> **TEXT EXCERPT**:
ExcelSynth

An enumerative synthesizer for recovering Excel formulas from CSVs.

Input: CSV File (samples/example.csv) Output: Formula Mask

_{Col 1 , Col 2 , Col 3 , Col 4 , Col 5
Row 2 , 1. , 10. , 9.5 , 24.
Row 3 , 23. , 12. , 0.5 , 35.
Row 4 , 22. , 2. , -9. , 24.
Row 5 , -1. , 6. , 6.5 , 5.
Row 6 , 59. , 0. , -29.5 , 41.
Row 7 , 11. , -2. , -7.5 , 9.
Row 8 , 115. , 14. , -43.5 , 23.}

_{, , , ,
, , , =(C2-(B2/(1.+1.)) ,
, , , =(C3-(B3/(1.+1.)) ,
, , , =(C4-(B4/(1.+1.)) ,
, , , =(C5-(B5/(1.+1.)) ,
, , , =(C6-(B6/(1.+1.)) ,
, , , =(C7-(B7/(1.+1.)) ,
, =SUM(B2:B7) , =(SUM(C2:C7)/(1.+1.)) , =(C8-(B8/(1.+1.)) , =AVERAGE(E2:E7)}

Installation

Get docker for your OS.
Pull the docker image^#: docker pull padhi/excelsynth.
Run a container over the image: docker run -it padhi/excelsynth.
This would give you a bash shell within ExcelSynth directory.
To run ExcelSynth on samples/unit_test.csv, execute: dune exec bin/App.exe -- samples/unit_test.csv
To run the unit tests, execute: dune runtest

^# Alternatively, you could also build the Docker image locally:

docker build -t padhi/excelsynth github.com/SaswatPadhi/ExcelSynth

Usage

Formula Synthesis from CSV

$ dune exec bin/App.exe -- -h
Synthesize Excel formulas for a CSV file.

  App.exe [flag] ... FILENAME

=== flags ===

  [-check-last-col-aggregations BOOLEAN]     synthesize aggregation formulas for
                                             cells in the last column
  [-check-last-row-aggregations BOOLEAN]     synthesize aggregation formulas for
                                             cells in the last row
  [-check-pointwise-col-operations BOOLEAN]  synthesize pointwise
                                             transformations for columns
  [-check-pointwise-row-operations BOOLEAN]  synthesize pointwise
                                             transformations for rows
  [-constant FLOAT] ...                      additional Boolean/numeric/string
                                             constants
  [-disable-constant-solutions BOOLEAN]      disable constant formulas (e.g.

> **TASK TO CARRY OUT**:
According to the ExcelSynth page, what command runs the unit tests?

> **PROVIDED INFORMATION**:
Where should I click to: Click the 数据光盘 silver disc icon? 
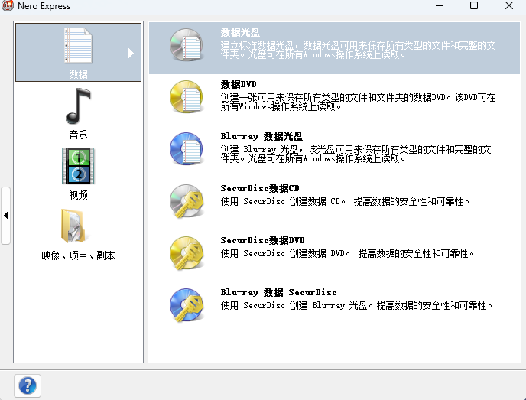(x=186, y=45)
* * *
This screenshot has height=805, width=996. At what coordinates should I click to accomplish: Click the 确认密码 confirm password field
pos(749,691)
...
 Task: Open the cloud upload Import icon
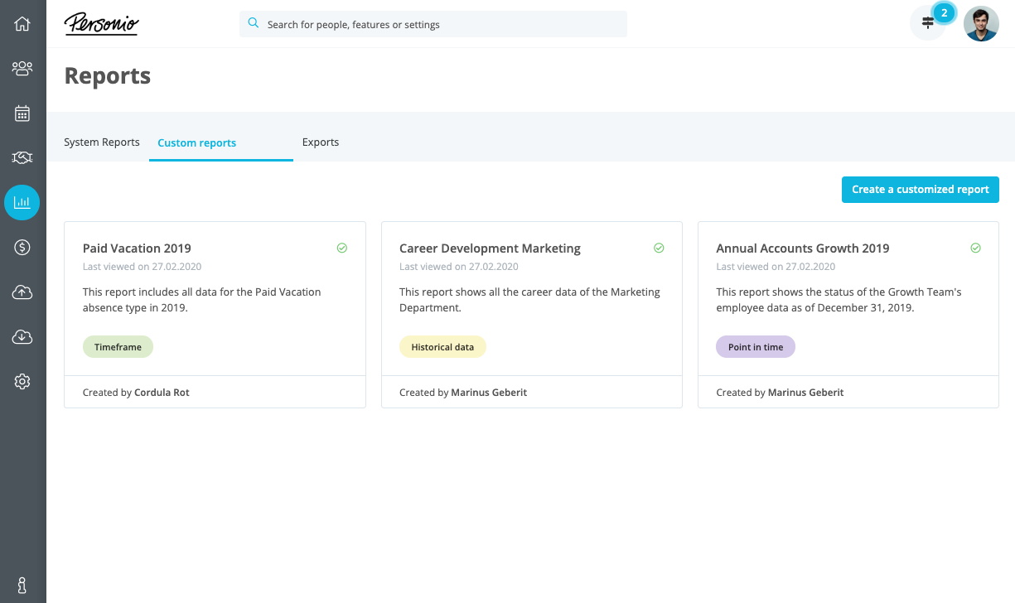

> **SOLUTION FOR THIS PROBLEM**:
dune runtest